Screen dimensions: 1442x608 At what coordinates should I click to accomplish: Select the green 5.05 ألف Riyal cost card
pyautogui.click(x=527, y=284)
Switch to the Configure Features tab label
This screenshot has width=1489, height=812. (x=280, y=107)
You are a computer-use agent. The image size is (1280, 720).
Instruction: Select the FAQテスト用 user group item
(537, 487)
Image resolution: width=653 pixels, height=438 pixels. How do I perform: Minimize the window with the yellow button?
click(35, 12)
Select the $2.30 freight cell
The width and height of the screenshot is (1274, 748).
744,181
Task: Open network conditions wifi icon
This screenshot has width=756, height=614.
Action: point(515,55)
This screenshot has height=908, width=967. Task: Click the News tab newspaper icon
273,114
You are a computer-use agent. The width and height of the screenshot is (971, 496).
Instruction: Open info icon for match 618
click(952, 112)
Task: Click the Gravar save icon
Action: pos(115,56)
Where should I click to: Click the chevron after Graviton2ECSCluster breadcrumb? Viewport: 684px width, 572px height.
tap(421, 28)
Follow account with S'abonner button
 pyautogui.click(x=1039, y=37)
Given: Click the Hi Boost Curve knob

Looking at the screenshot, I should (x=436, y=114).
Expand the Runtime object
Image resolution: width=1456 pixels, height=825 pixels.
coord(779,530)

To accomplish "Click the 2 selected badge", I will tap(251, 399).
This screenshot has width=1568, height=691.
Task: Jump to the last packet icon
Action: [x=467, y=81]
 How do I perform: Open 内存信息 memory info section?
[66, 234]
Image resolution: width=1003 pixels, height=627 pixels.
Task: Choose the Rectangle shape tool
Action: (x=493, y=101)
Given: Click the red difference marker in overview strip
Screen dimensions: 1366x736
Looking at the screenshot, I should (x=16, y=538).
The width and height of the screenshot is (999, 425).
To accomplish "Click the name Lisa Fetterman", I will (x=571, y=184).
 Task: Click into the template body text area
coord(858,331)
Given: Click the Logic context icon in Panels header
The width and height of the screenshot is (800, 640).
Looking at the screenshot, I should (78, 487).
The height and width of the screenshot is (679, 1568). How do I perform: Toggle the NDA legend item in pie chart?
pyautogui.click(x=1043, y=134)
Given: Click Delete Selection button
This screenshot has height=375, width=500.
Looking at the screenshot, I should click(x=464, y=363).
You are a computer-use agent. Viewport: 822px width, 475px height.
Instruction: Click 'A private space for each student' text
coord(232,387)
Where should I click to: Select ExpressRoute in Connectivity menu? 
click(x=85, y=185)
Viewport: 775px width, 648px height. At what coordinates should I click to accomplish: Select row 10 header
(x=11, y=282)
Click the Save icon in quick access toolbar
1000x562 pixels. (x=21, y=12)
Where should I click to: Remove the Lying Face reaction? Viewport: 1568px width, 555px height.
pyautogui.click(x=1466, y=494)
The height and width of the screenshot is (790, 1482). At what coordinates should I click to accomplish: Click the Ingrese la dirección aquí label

= = = = =

- Task directions:
What the exercise asks for is the listing above, retyped in full.

- Result below:
Screen dimensions: 1442x608 At what coordinates should I click to accomplish: Select the green 5.05 ألف Riyal cost card
pyautogui.click(x=527, y=284)
Switch to the Configure Features tab label
This screenshot has width=1489, height=812. (x=280, y=107)
You are a computer-use agent. The image size is (1280, 720).
Instruction: Select the FAQテスト用 user group item
(537, 487)
Image resolution: width=653 pixels, height=438 pixels. How do I perform: Minimize the window with the yellow button?
click(35, 12)
Select the $2.30 freight cell
The width and height of the screenshot is (1274, 748).
744,181
Task: Open network conditions wifi icon
This screenshot has width=756, height=614.
Action: point(515,55)
This screenshot has height=908, width=967. Task: Click the News tab newspaper icon
273,114
You are a computer-use agent. The width and height of the screenshot is (971, 496).
Instruction: Open info icon for match 618
click(952, 112)
Task: Click the Gravar save icon
Action: pos(115,56)
Where should I click to: Click the chevron after Graviton2ECSCluster breadcrumb? Viewport: 684px width, 572px height.
tap(421, 28)
Follow account with S'abonner button
 pyautogui.click(x=1039, y=37)
Given: Click the Hi Boost Curve knob

Looking at the screenshot, I should (x=436, y=114).
Expand the Runtime object
Image resolution: width=1456 pixels, height=825 pixels.
coord(779,530)

To accomplish "Click the 2 selected badge", I will tap(251, 399).
This screenshot has width=1568, height=691.
Task: Jump to the last packet icon
Action: [x=467, y=81]
 How do I perform: Open 内存信息 memory info section?
[66, 234]
Image resolution: width=1003 pixels, height=627 pixels.
Task: Choose the Rectangle shape tool
Action: (x=493, y=101)
Given: Click the red difference marker in overview strip
Screen dimensions: 1366x736
Looking at the screenshot, I should (x=16, y=538).
The width and height of the screenshot is (999, 425).
To accomplish "Click the name Lisa Fetterman", I will (x=571, y=184).
 Task: Click into the template body text area
coord(858,331)
Given: Click the Logic context icon in Panels header
The width and height of the screenshot is (800, 640).
Looking at the screenshot, I should (78, 487).
The height and width of the screenshot is (679, 1568). How do I perform: Toggle the NDA legend item in pie chart?
pyautogui.click(x=1043, y=134)
Given: Click Delete Selection button
This screenshot has height=375, width=500.
Looking at the screenshot, I should click(x=464, y=363).
You are a computer-use agent. Viewport: 822px width, 475px height.
Instruction: Click 'A private space for each student' text
coord(232,387)
Where should I click to: Select ExpressRoute in Connectivity menu? 
click(x=85, y=185)
Viewport: 775px width, 648px height. At what coordinates should I click to accomplish: Select row 10 header
(x=11, y=282)
Click the Save icon in quick access toolbar
1000x562 pixels. (x=21, y=12)
Where should I click to: Remove the Lying Face reaction? Viewport: 1568px width, 555px height.
pyautogui.click(x=1466, y=494)
The height and width of the screenshot is (790, 1482). At what coordinates should I click to accomplish: Click the Ingrese la dirección aquí label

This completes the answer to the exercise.